Citizens expect that laws passed by Parliament should have strong objectives including the protection of those against whom a tort has been committed whether that be society or an individual. The Part Wall etc Act 1996 in its current form does not achieve that purpose. It is therefore necessary to amend the act to give it teeth in order to penalise those who breach the law. If this does not happen tortfeasors will continue to breach the law with impunity and that is simply unjust. It is therefore important to correct this situation by amending the law.
I would like to see an amendment to the Party Wall etc Act 1996 whereby sanctions are introduced against any party who does not properly engage the Act as the law requires. Currently the Act carries no such sanctions.

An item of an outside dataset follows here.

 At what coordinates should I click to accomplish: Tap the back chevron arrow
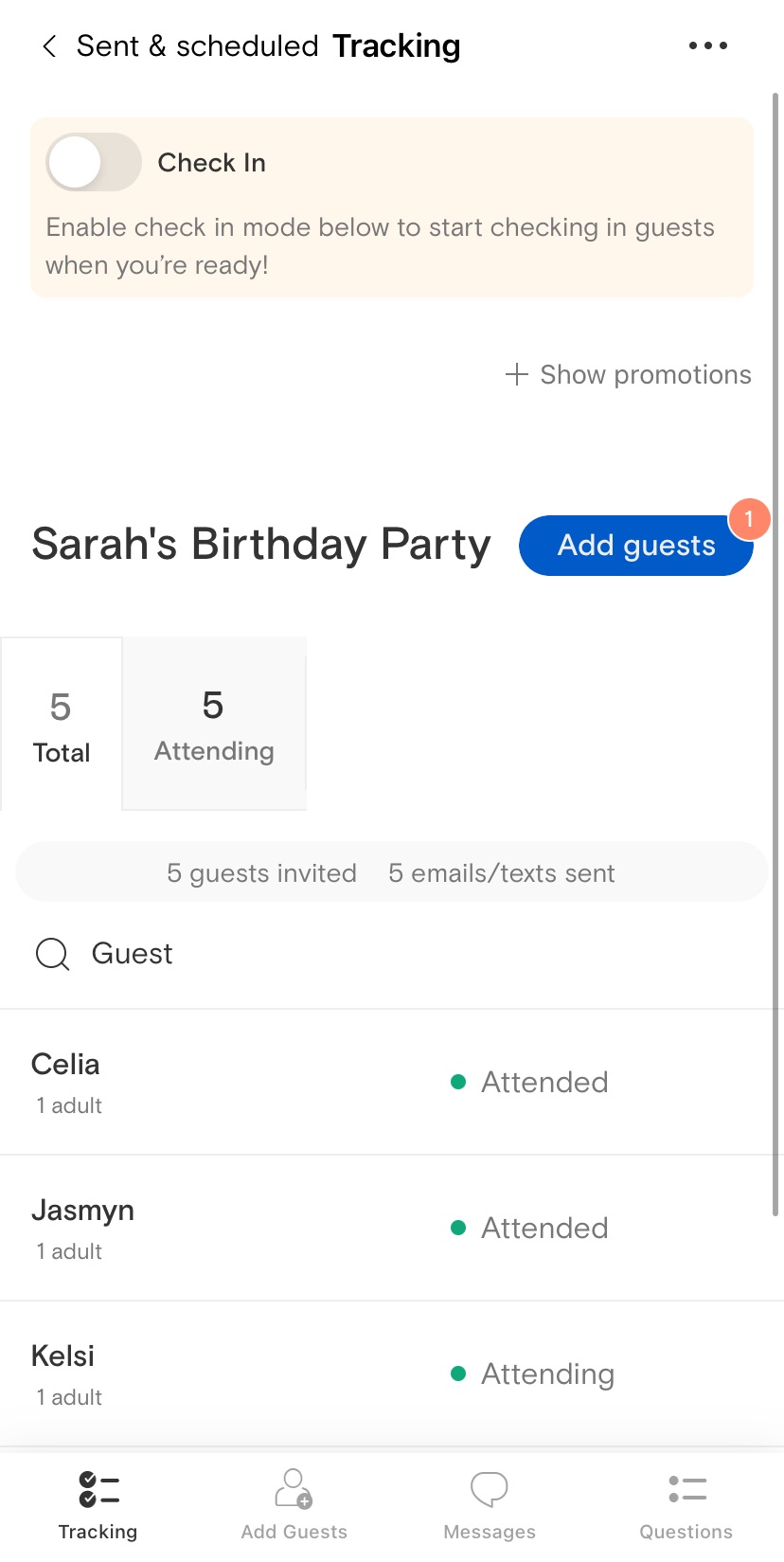49,45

The idea behind the Party Wall etc Act 1996 (‘the Act’) is excellent because it provides, to both parties involved with a building project related to the wall, clear details of what work is to be carried out and provides the opportunity for professional surveyors to ensure that the work is carried out correctly and that where disputes arise there is a fair and professional mechanism for their resolution. Party wall legislation has been around since the early 1800s and the Act was a consolidation of earlier legislation (notably the London Building (Amendment) Act of 1939; the Metropolitan Building Act of 1844 and the Bristol Improvement Acts of 1840 and 1847).

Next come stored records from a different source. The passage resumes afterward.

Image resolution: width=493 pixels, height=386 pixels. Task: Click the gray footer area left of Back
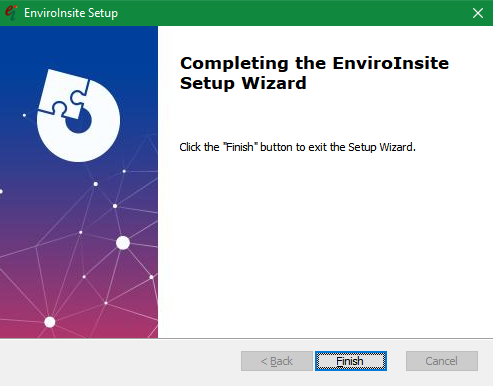(x=120, y=362)
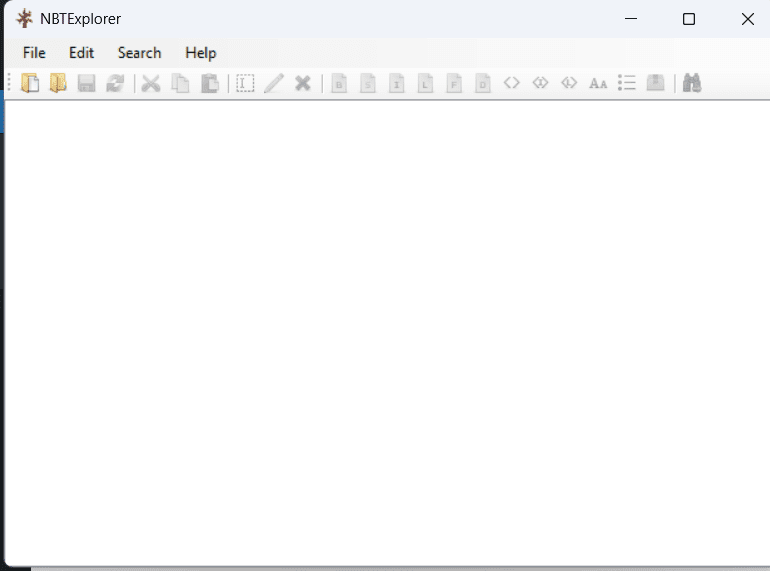Click the Save disk icon
This screenshot has height=571, width=770.
[86, 83]
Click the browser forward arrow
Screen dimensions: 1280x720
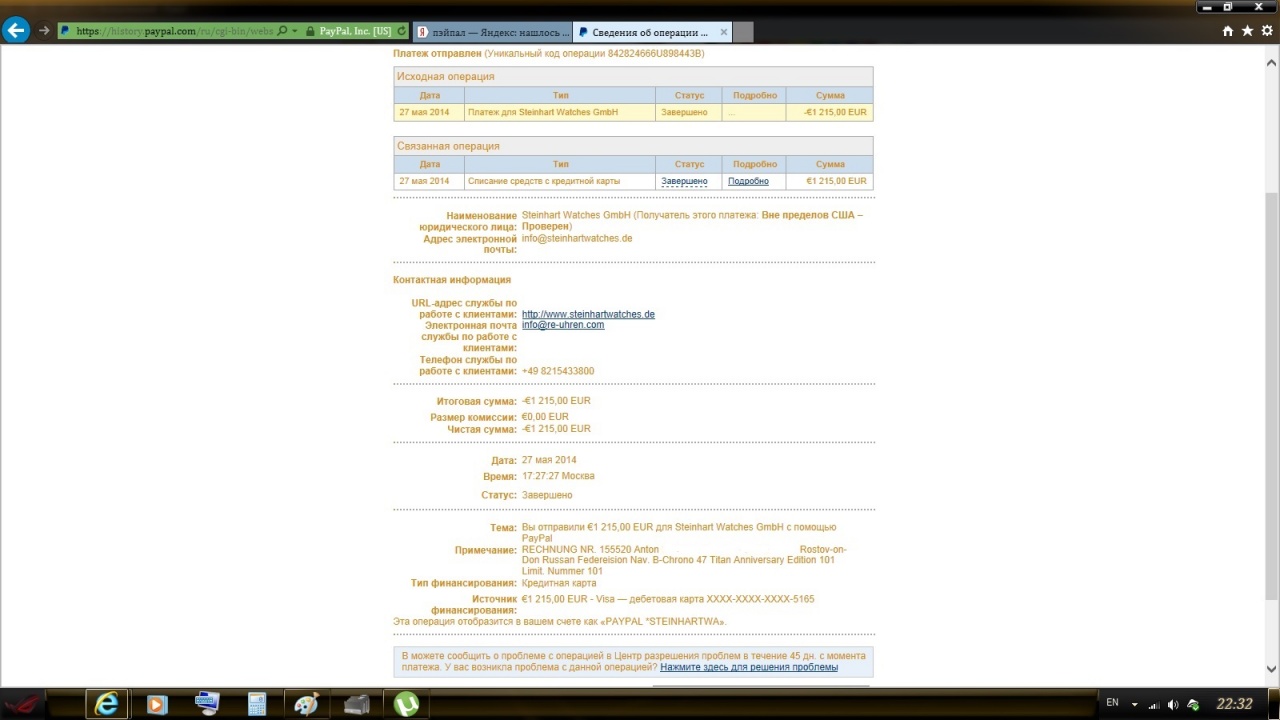(x=44, y=31)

The Act sets out the rules under which a ‘building owner’ (i.e. the party who wishes to carry out work) makes clear to an ‘adjoining owner’ (the party who shares the party wall) the precise nature of the works to be carried out. The law requires that the building owner serves notices on the adjoining owner either one or two months prior to commencement of work. If the adjoining owner dissents then a dispute is deemed to have arisen and the parties engage surveyors who will draw up an ‘award’ in order to settle the matter. If the respective surveyors cannot agree on an award then a ‘third surveyor’ is jointly appointed and acts as an independent professional who will make the award. This procedure serves as a protection for the adjoining owner.

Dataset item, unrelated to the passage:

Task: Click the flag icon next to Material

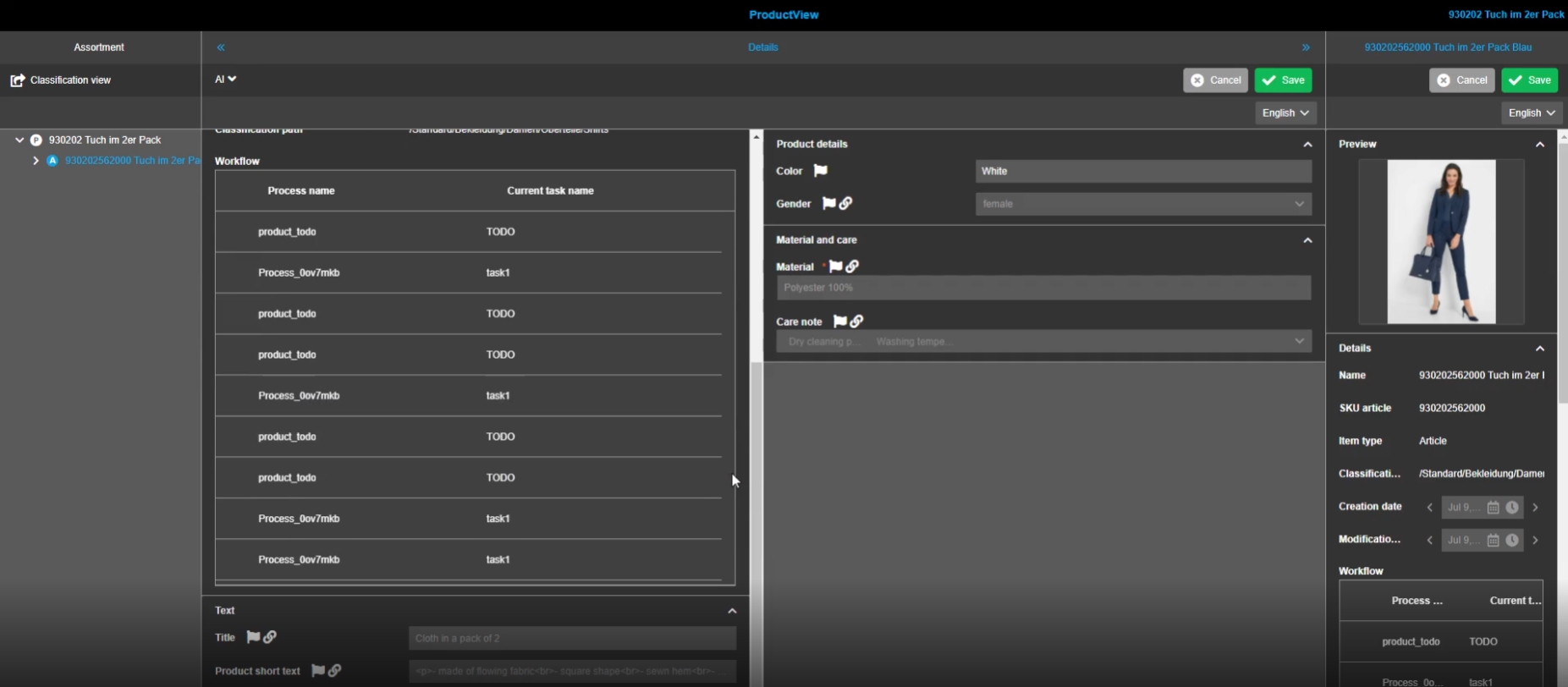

HOWEVER the Act has a massive flaw! What if the building owner does not serve the requisite notices and simply starts work? The Act makes no provision for any sanctions against a building owner who does not comply with the provisions of the Act. If the building owner chooses not to engage the Act the only thing the adjoining owner can do is to seek civil remedies in the courts either by seeking an injunction and/or suing the building owner. Such procedures are extremely time-consuming and costly and seem grossly unfair to the adjoining owner who has been wronged.
Failure to serve notices does not in itself create a ‘cause of action’ so the only basis upon which the adjoining owner can sue is if some damage or loss has resulted from the works.
My point in making these observations is: why have a law which carries no sanctions for the party that breaches the law? Many adjoining owners will simply not have the wherewithal, time, energy and money to pursue an errant building owner so it would appear that the onus is placed upon the victim of a tort and not the tortfeasor. In my opinion the law should be amended in favour of the victim.